# What to work on
Express the records, from the start up to and including the line with "pyautogui.click(x=281, y=126)", as a two-column CSV with the headers instruction and action. Give one row per record, put its text and its answer each in a single quoted field, and turn line breaks into spaces.

____ The data

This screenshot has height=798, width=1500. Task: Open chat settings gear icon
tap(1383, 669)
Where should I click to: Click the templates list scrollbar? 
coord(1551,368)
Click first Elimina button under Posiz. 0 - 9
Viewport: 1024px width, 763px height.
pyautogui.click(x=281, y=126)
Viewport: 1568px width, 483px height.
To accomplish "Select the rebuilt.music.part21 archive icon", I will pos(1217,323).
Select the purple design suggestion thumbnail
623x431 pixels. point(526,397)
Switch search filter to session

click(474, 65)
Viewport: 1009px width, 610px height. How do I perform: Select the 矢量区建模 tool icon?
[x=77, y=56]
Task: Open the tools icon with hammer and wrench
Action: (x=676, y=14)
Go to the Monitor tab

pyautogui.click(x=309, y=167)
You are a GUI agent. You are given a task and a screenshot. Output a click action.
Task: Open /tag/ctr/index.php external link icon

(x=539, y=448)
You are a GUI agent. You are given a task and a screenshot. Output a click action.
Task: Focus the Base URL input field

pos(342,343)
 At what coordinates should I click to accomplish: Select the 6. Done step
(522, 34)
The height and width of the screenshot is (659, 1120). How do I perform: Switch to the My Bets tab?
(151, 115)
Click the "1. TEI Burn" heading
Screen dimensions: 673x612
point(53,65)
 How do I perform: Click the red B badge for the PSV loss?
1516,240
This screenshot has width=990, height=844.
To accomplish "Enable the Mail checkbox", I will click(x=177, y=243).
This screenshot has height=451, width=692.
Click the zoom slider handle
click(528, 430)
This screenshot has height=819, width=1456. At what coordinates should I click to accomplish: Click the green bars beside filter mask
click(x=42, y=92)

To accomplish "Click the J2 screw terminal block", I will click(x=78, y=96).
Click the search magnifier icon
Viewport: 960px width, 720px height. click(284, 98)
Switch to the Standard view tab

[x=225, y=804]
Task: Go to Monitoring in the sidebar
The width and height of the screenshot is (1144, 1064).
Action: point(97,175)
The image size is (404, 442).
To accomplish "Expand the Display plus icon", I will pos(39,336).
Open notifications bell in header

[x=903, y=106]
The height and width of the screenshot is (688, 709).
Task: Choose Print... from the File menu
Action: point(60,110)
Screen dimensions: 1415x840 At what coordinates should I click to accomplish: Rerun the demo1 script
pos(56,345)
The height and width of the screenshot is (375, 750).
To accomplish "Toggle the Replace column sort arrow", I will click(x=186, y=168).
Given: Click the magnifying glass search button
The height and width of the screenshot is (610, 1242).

________

# Response
instruction,action
"This screenshot has height=798, width=1500. Task: Open chat settings gear icon","tap(1383, 669)"
"Where should I click to: Click the templates list scrollbar?","coord(1551,368)"
"Click first Elimina button under Posiz. 0 - 9 Viewport: 1024px width, 763px height.","pyautogui.click(x=281, y=126)"